Re: Clarify what the read memory barrier really does

"Paul E. McKenney" <paulmck@xxxxxxxxxx> · Tue, 19 Apr 2022 10:31:25 -0700

On Mon, Apr 18, 2022 at 07:37:21AM +0000, Hao Lee wrote:
> On Sun, Apr 17, 2022 at 10:34:06AM -0700, Paul E. McKenney wrote:
> > On Sun, Apr 17, 2022 at 11:17:26AM +0000, Hao Lee wrote:
> > > Hello,
> > > 
> > > I think maybe we can make the following contents more clear:
> > 
> > Too true, and thank you for spotting this!
> > 
> > > Cite from Appendix C.4:
> > > 
> > > 	when a given CPU executes a memory barrier, it marks all the
> > > 	entries currently in its invalidate queue, and forces any
> > > 	subsequent load to wait until all marked entries have been
> > > 	applied to the CPU’s cache.
> > > 
> > > It's obvious that this paragraph means read barrier can flush invalidate
> > > queue.
> > 
> > True, it -could- flush the invalidate queue.  Or it could just force later
> > reads to wait until the invalidate queue drains of its own accord, which
> > is what is actually described in the above passage.  Or it could implement
> > a large number of possible strategies in between these two extremes.
> 
> This is quite interesting.
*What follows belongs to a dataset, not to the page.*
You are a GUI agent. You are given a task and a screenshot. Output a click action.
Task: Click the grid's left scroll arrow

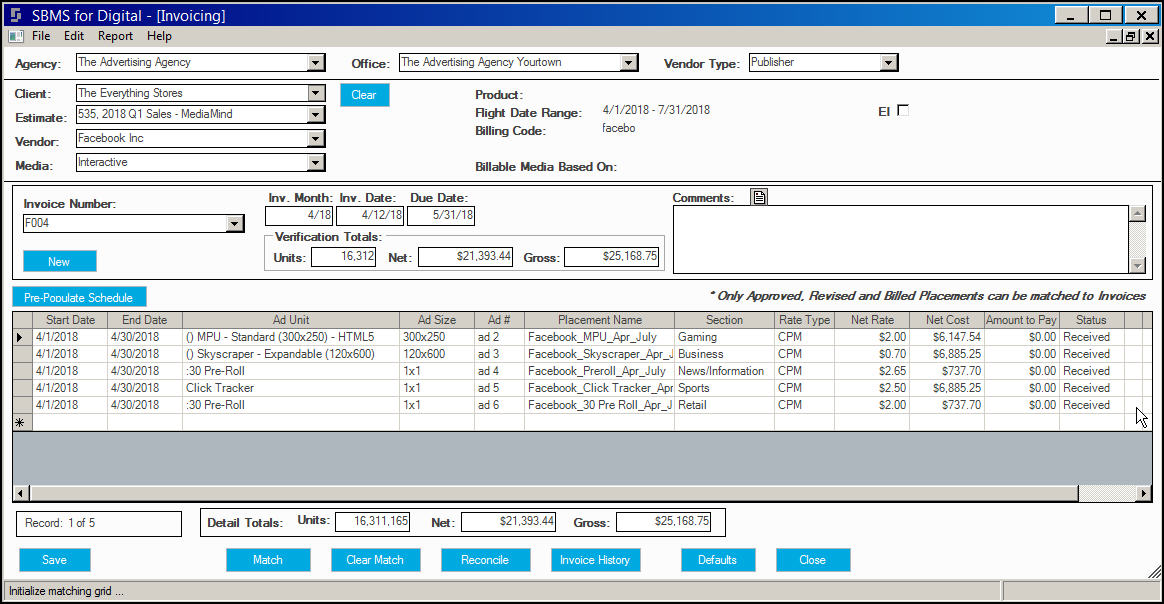tap(21, 493)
Thanks.
> 
> > 
> > The key point is that C.4 is describing implementation.  And implementation
> > of full memory barriers.
> > 
> > > Cite from Appendix C.5:
> > > 
> > > 	The effect of this is that a read memory barrier orders only
> > > 	loads on the CPU that executes it, so that all loads preceding
> > > 	the read memory barrier will appear to have completed before any
> > > 	load following the read memory barrier.
> > > 
> > > This paragraph means read barrier can prevent Load-Load memory
> > > reordering which is caused by out-of-order execution.
> > 
> > This passage describes the software-visible effects of whatever
> > implementation is actually used for a given system. 
> 
> This explanation makes sense to me. Thanks.
> 
> > Another passage in
> > the preceding paragraph describes what is happening at the implementations
> > level.
> > 
> > > If I understand correctly, read memory barrier has _two functions_, one
> > > is flushing invalidate queue to make the loads following the barrier can
> > > load the latest value, and the other is stalling instruction pipeline to
> > > prevent Load-Load memory reordering. I think these are two completely
> > > different functions and we should make such a summary in the book.
> > 
> > I would instead say that there are two different ways that memory barriers
> > can interact with invalidate queues.  And there are two different
> > levels of abstraction, hardware implementation (buffers and queues)
> > and software-visible effect (ordering).
> > 
> > I queued the commit shown below.  Thoughts?
> > 
> > 							Thanx, Paul
> > 
> > ------------------------------------------------------------------------
> > 
> > commit 1389b9da9760040276f8c53215aaa96d964a0892
> > Author: Paul E. McKenney <paulmck@xxxxxxxxxx>
> > Date:   Sun Apr 17 10:32:19 2022 -0700
> > 
> >     appendix/whymb: Clarify memory-barrier operation
> >     
> >     Reported-by: Hao Lee <haolee.swjtu@xxxxxxxxx>
> >     Signed-off-by: Paul E. McKenney <paulmck@xxxxxxxxxx>
> > 
> > diff --git a/appendix/whymb/whymemorybarriers.tex b/appendix/whymb/whymemorybarriers.tex
> > index 8d58483f..8f607e35 100644
> > --- a/appendix/whymb/whymemorybarriers.tex
> > +++ b/appendix/whymb/whymemorybarriers.tex
> > @@ -1233,33 +1233,76 @@ With this change, the sequence of operations might be as follows:
> >  With much passing of MESI messages, the CPUs arrive at the correct answer.
> >  This section illustrates why CPU designers must be extremely careful
> >  with their cache-coherence optimizations.
> > +The key requirement is that the memory barriers provide the appearance
> > +of ordering to the software.
> > +As long as these appearances are maintained, the hardware can carry
> > +out whatever queueing, buffering, marking, stallings, and flushing
> > +optimizations it likes.
> 
> I still have a question here. For the following example cited from
> C.4.3, we know bar() could see the stale value of "a", which is 0. But
> I'm curious why we regard "reading a stale value" as "an appearance of
> reordering". It seems that the two terms are not the same concept.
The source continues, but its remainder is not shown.